◆ **Exercise instructions**: Repeat the entries below exactly, missing none.

Source records START

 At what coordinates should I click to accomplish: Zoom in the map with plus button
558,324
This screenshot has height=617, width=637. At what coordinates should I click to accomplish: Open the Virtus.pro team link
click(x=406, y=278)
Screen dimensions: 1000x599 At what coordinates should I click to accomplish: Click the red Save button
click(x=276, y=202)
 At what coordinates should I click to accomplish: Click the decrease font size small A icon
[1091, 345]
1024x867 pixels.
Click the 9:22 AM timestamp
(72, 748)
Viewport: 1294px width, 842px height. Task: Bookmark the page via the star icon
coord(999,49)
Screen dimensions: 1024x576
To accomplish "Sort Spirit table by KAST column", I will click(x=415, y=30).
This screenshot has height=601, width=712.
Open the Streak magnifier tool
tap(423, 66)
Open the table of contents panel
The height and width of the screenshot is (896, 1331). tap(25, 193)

Source records END

◆ **Written response**:
 At what coordinates should I click to accomplish: Zoom in the map with plus button
558,324
This screenshot has height=617, width=637. At what coordinates should I click to accomplish: Open the Virtus.pro team link
click(x=406, y=278)
Screen dimensions: 1000x599 At what coordinates should I click to accomplish: Click the red Save button
click(x=276, y=202)
 At what coordinates should I click to accomplish: Click the decrease font size small A icon
[1091, 345]
1024x867 pixels.
Click the 9:22 AM timestamp
(72, 748)
Viewport: 1294px width, 842px height. Task: Bookmark the page via the star icon
coord(999,49)
Screen dimensions: 1024x576
To accomplish "Sort Spirit table by KAST column", I will click(x=415, y=30).
This screenshot has height=601, width=712.
Open the Streak magnifier tool
tap(423, 66)
Open the table of contents panel
The height and width of the screenshot is (896, 1331). tap(25, 193)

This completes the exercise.